It was discovered 24 years ago in a small, salt-water lagoon at Shoreham, on the West Sussex seaside, by Richard Ivell, a graduate zoology student at Oxford University. It was quite new to science, and was given the official name Edwardsia ivelli. To have a creature named after you is a great coup for any biologist, even more so for a young one.
Mr Ivell's find was only three millimetres long, and almost colourless. It spent most of its life burrowing in the uppermost layer of mud in the lagoon; it had nine tentacles, each about six millimetres long, which it spread out through the ooze in search of food.
The creature was only ever found in that one location on a few occasions. When the lagoon, cut off from the sea by a shingle bank, was thoroughly searched a few years later, in 1983, the anemone - a fairly simple kind of animal - had disappeared.
Last month, a marine biology consultant carried out a new and exhaustive search, commissioned by the World Wide Fund for Nature. He too failed to find the anemone and so the fund is pronouncing the species extinct. All that remains are a few pickled specimens in little jars, kept at the Oxford Museum.
''This is a sad day for British conservation,'' said Callum Rankine, of WWF-UK. ''It does not bode well for the future to lose such a rare species.'' He speculates that changes in salinity and temperature in the lagoon were to blame. The sea anemone was one of 116 very rare or declining British plant and animal species covered by "action plans" agreed between the Government and the nation's leading wildlife conservation bodies, such as WWF. The action plan for this species consisted mainly of trying to find it. The man who formally introduced the species to the scientific world is Richard Manuel, a technician at Oxford University who wrote a paper describing the anemone in great detail in the Journal of Natural History. And he believes it may not be extinct. ''Perhaps it lives in other countries, but never has been found and described. There are saline lagoons on the other side of the Channel in France with crystal clear water - perhaps it lives there,'' he said. Mr Ivell, by the way, now lives in Germany.

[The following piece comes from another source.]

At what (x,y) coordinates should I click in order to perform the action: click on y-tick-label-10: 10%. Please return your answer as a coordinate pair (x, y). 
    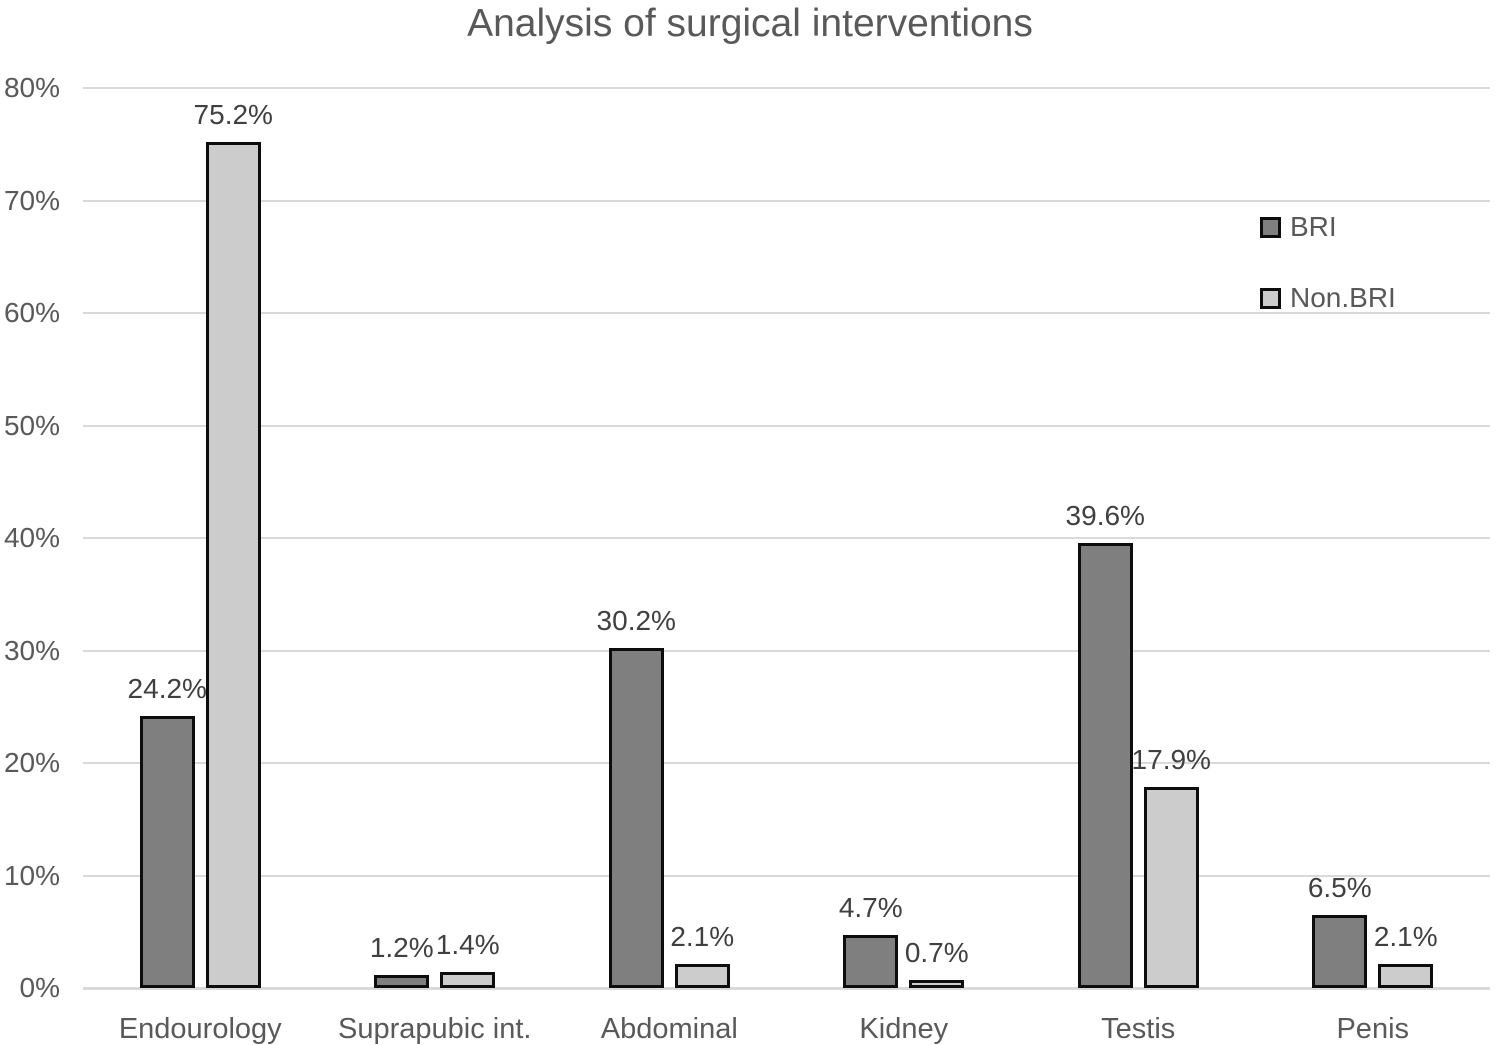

The last species unique to Britain to enter the eternal night of extinction was a grass, Bromus interruptus. But not quite. It only actually died out in the wild in 1972, but lives on a botanical garden.

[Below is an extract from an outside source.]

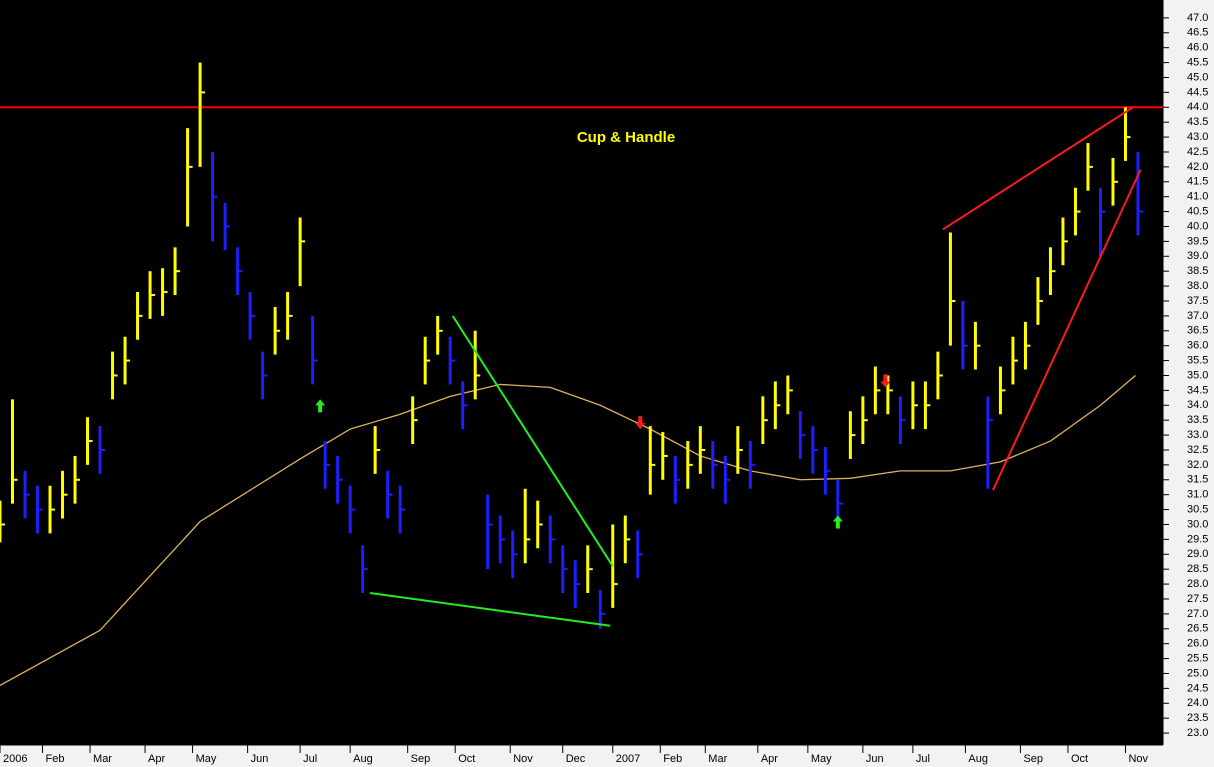 The height and width of the screenshot is (767, 1214). I want to click on y-tick-label: 26.0, so click(1198, 644).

But even as we lose one species, we gain another. For nature conservationists, yesterday's other big news was the announcement that the little egret (above) has begun breeding in Britain. Global warming may be the explanation.

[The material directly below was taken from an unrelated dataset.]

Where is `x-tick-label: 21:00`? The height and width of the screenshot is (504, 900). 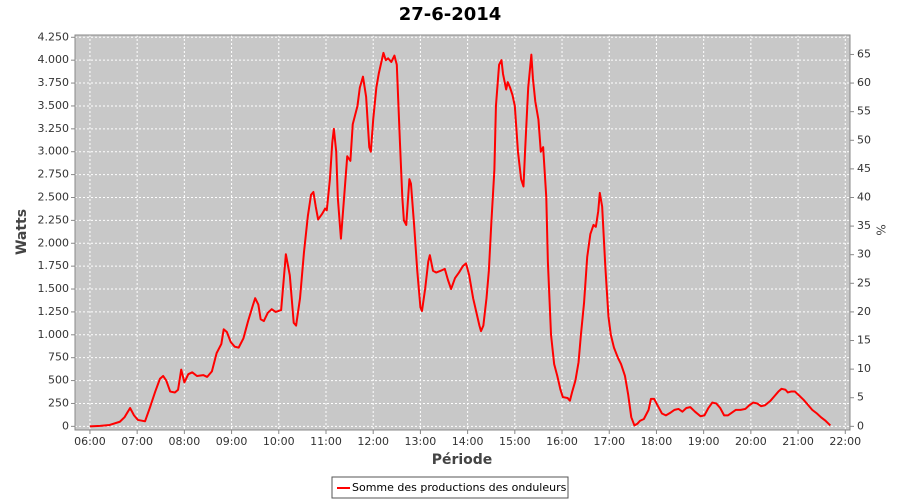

It is a small, snowy white heron which lives in the Middle East and along the shores of the Mediterranean. But this sub-tropical species has gradually been moving north. Before the war it was unknown in Britain, but its numbers have been creeping up as it flies over from northern France. Several hundred can be present along the south coast of England at the same time. The question was - when would they become breeding residents? The Wildlife Trusts, a nationwide coalition of county conservation groups, said it had proof that the egrets have now nested and successfully raised young for two years at two sites along the Dorset Coast, one of them Brownsea Island in Poole Harbour.